Whether you twist them, split them, snap them or just chomp on in, it's a slam dunk for lovers of the iconic Oreo cookie. The first one was sold to a Hoboken, New Jersey, grocer 100 years ago today.
While the traditional chocolate wafer and single filling layer reigns supreme with consumers, to the tune of more than $2 billion in global annual revenues, Nabisco began offering variations such as the "Double Stuf" (with twice the standard amount of icing) in 1975, and the 100-calorie-per-cookie "Triple Double" (three wafers, and a layer each of standard and chocolate icing) in 2011.
Due to public health concerns, Nabisco phased out lard from the original filling recipe in favor of trans-fats, which themselves came under fire in 2003. As of 2006, all classic-format cookies have been made with non-hydrogenated vegetable oil.
The cookies are sold in over 100 countries around the world, offering regional twists such as a green tea flavor in Japan, a "Duo" featuring strawberry and standard filling in Argentina, and a vanilla cream edition in China, among others.
Nabisco has released a sprinkle-filled 100th anniversary Birthday Cake limited edition throughout the United States and is celebrating with a dedicated website and fan festivities around the world.
We suggest a "S'moreo"
I eat them with a fork like this.
i put them in a bag, mash them up then put them in a bowl of milk, i like to be creative with my food
Must have a cup of milk. End of story.
Nutter Bitter Peanut Butter cookies are better tasting and go with milk better than Oreos'.

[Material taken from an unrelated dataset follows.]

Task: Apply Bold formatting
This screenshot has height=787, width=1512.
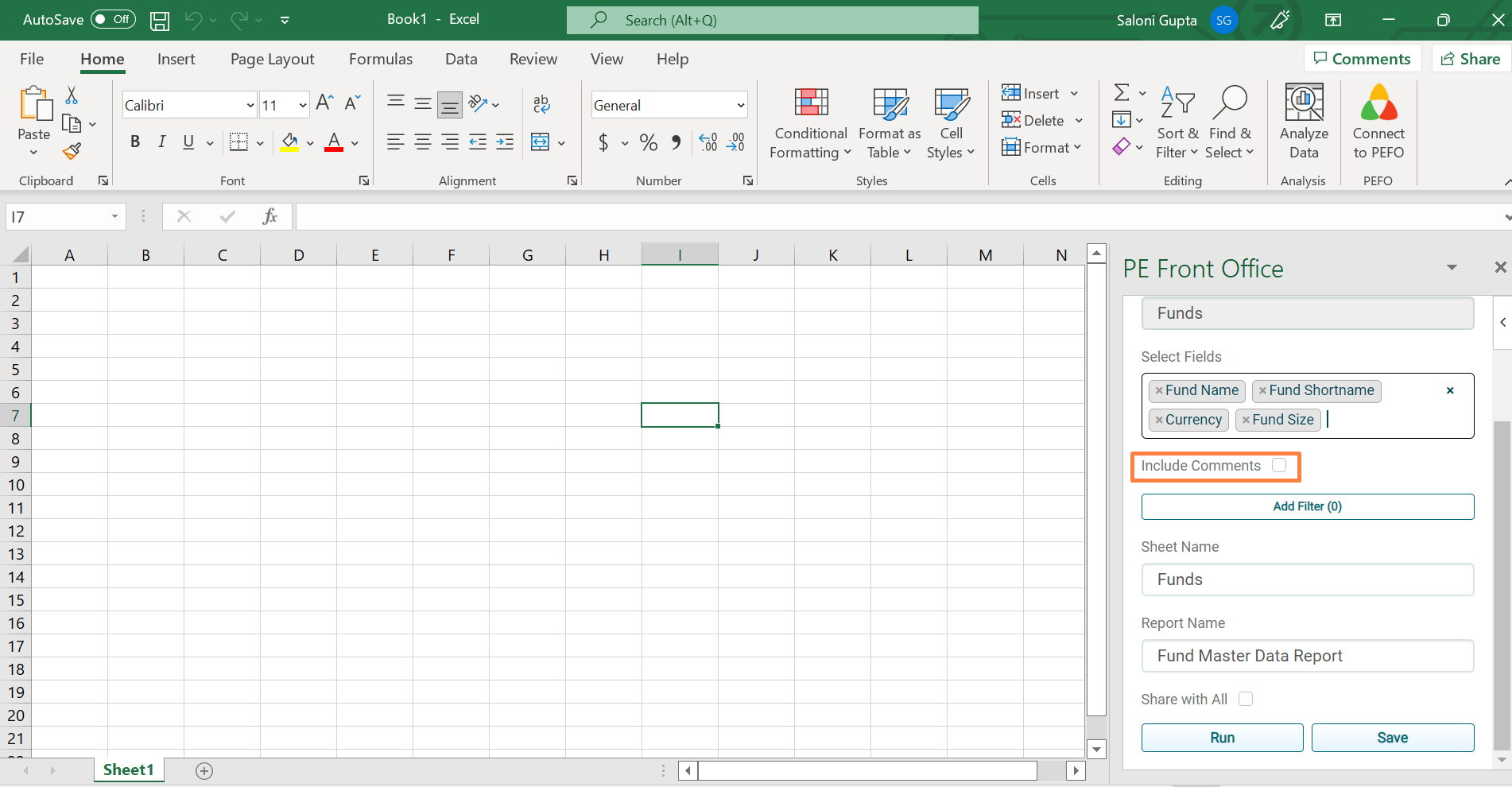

Oreo's are a classic, and less people have allergies to Oreos. BOO Nutter Butters
I am having flashbacks of the Oreo O's cereal from the 90's- OMG. Then one time when I was at college, my aunt brought me a package of oreos. I ate a whole row, realized this was not a good idea, and put a "free cookies" sign on them- in an all girls dorm, vanished within an hour.